三章 十四丁 不捨の契り
鞘から迸る黒炎はネイの左腕を這い、斬殺を促すよう幾度も弾けては煽り立て。ネイは抗わず刀を引き抜き――刀身から迸発した黒炎は辺りに爆音を轟かせた。
激しい熱風に気圧された男達は顔を覆い、肌を焼くような炎熱に思わず噎せ返る。
斬瞑天月 から溢れる黒炎は、ネイの身体を包み込むように燃え広がり、背に食い込んだ二本の矢を一瞬で灰へ変えた。
炎はそれだけに留まらず肉体をも焦がし、頸部には激しい 爆跳 の音を発して亀裂が走り、それは一気に頬まで達した。炭の裂け目を思わせる断面は熱を帯び、赤々と爆ぜ、熾火となって内側から肉を焼いている。
炎はネイの怒りを体現するかの如く身に纏わり、猛々しく燃え上がり一同を威嚇した。
炎に煽られ髪を逆立てて怒る鬼さながらを相手に、黒装束の男達は刀の構えも満足に出来ぬほど狼狽え、怯懦を露わに森へ後退してゆく。
ネイは一歩一歩身体を軋ませながら後退る男達を斬り殺そうと距離を詰める。――が、男達を捉えるネイの瞳は、側面から歩み寄る青年へと移った。
深緑の羽織に袖を通す青年は、腰に差す黒鞘の刀に指を添え、一切の情けをかなぐり捨てた鋭い眼差しをネイへ向けている。
――その青年の 眼光炯々 たる瞳が、ネイの憎しみと闘志を更に刺激した。
青年が荒々しく刀を抜くと同時に、ネイは刃を振り上げ青年に攻め掛かった。
激情に駆られた荒れ狂う斬撃を、ネイは次々青年へ浴びせ、相手が嘗て命を救った恩人であり、心を許した友である事すら忘却したようだ。

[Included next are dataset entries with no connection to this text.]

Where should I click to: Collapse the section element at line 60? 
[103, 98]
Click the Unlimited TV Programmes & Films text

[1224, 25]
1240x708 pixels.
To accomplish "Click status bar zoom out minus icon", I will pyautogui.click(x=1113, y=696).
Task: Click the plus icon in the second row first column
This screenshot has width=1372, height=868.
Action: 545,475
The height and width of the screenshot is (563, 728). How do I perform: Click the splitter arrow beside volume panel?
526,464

青年も又、友と刃を交える悲哀など微塵も感じさせず、ただ目の前の相手を打ち倒す覚悟と闘志で満ち。鋭い眼光を瞳にたたえ、まさに手練れといえる剣さばきでネイの剣技をいなしてゆく。
だが青年の持つ黒鞘の刀では、 斬瞑天月 には不足であるのか。鍔迫り合った末、斬瞑天月から発せられる黒炎が勢いを強め、青年に襲い掛かった。
刃を伝い燃え移ろうとする黒炎を避けるため青年は後退する。
逃げる青年をネイは執拗に追い、容赦なく剣撃を叩き込み。隻腕とは思えぬ剛力で刀を弾かれた青年は木に背を打ち付けた。
その寸分の隙を逃さず即座に攻じ、心臓を穿つとどめの一撃を、青年は卓越した身の熟しで躱し、ネイの懐に入り込み連撃を喰らわせる。
ネイは咄嗟に後ろへ退いたが青年の手数を受けきれず、左腕に刃が掠り少量の血がしぶいた。
青年は手を緩めずに攻め掛かり、振り下ろされたネイの刀を正面から受け止めた。
――鍔迫り合う二人の力は、ほぼ互角。
だが、互いが押し合い動きを封じ合っているが、青年には余力が感じられる。
斬瞑天月が力を与えネイの 膂力 が増していようとも剣術の腕では青年には及ばない。故に、反撃の機を得られぬネイは怒りに唸った。
勝機を感じ取った青年は相手の刀を押し返そうと力を込めた。――瞬間、ネイの頬の亀裂は 爆跳 を発し、大きく拡大した。
首から恐らく全身に巡っているであろう炭化したその亀裂は、今やネイの目下まで進み。加えて、ネイの腹部の刺傷からは新たに血が噴き出した。
頬と腹部の傷を一瞥した青年は、早急に戦いを終えるため勝負に出た。
――しかし、勝負に出たのはネイも同じ。互いが同時に、相手の刀を渾身の力で弾いた。
鋭い音を立てて青年の刀は砕け散り、ネイは刀が潰えた相手の喉元へ、無慈悲に黒炎滾る刀を突き出した。